### Data extracts
⁂

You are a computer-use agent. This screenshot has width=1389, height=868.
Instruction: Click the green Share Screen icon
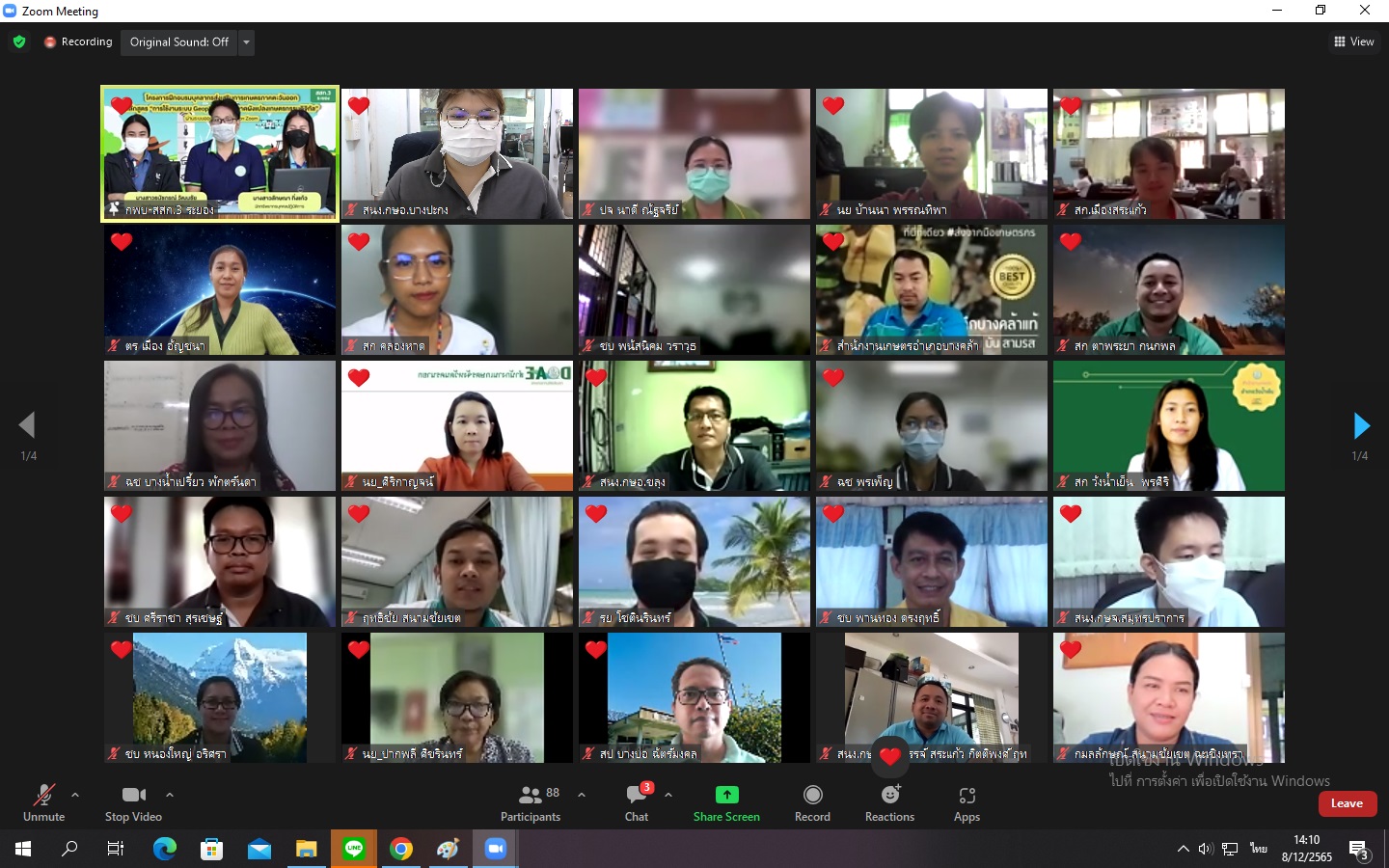point(726,795)
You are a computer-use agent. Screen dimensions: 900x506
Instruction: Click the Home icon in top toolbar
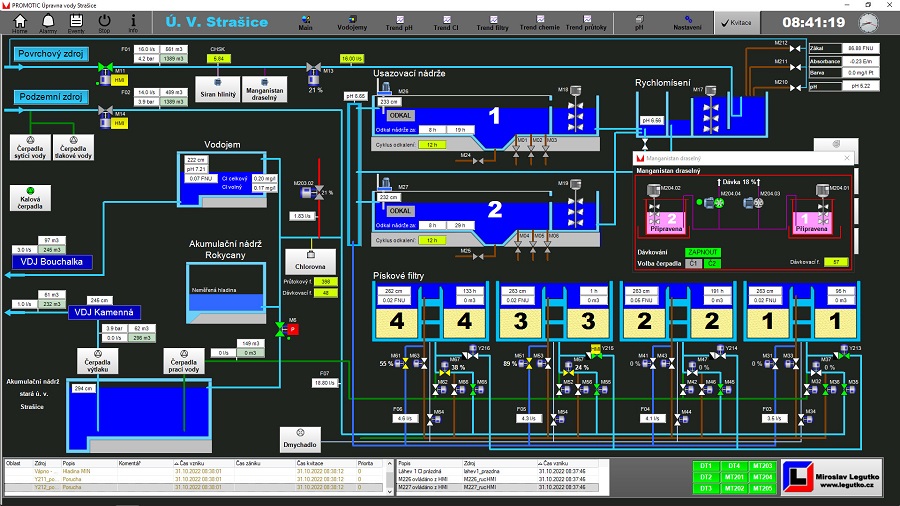[20, 22]
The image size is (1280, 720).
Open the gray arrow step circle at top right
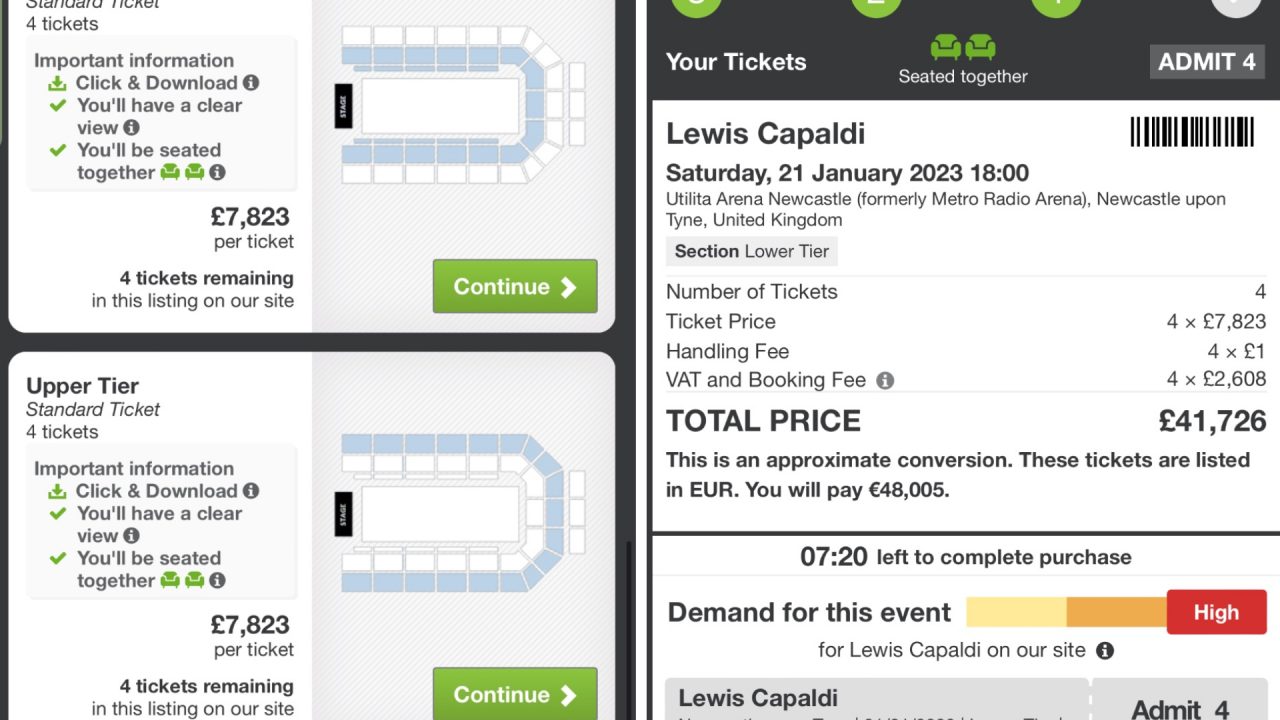click(1236, 3)
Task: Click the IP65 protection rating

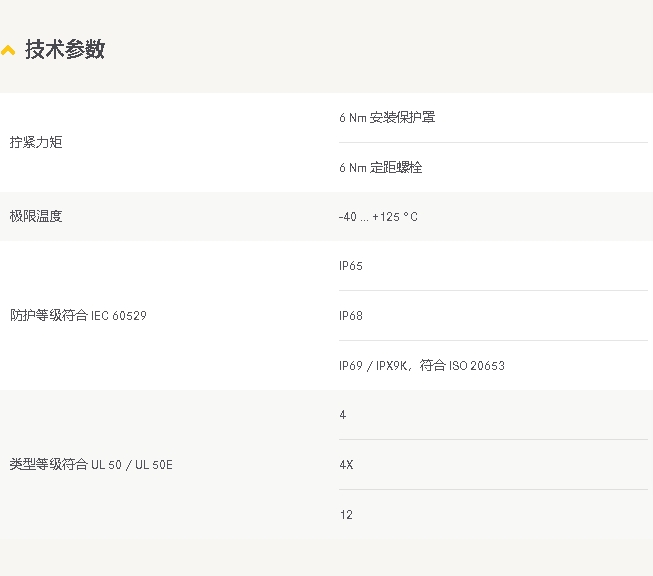Action: [351, 266]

⁂

### Work order
The answer must be every line of the data that contains the word "agent".

### Your solution
You are a computer-use agent. This screenshot has width=1389, height=868.
You are a computer-use agent. Screen dimensions: 900x506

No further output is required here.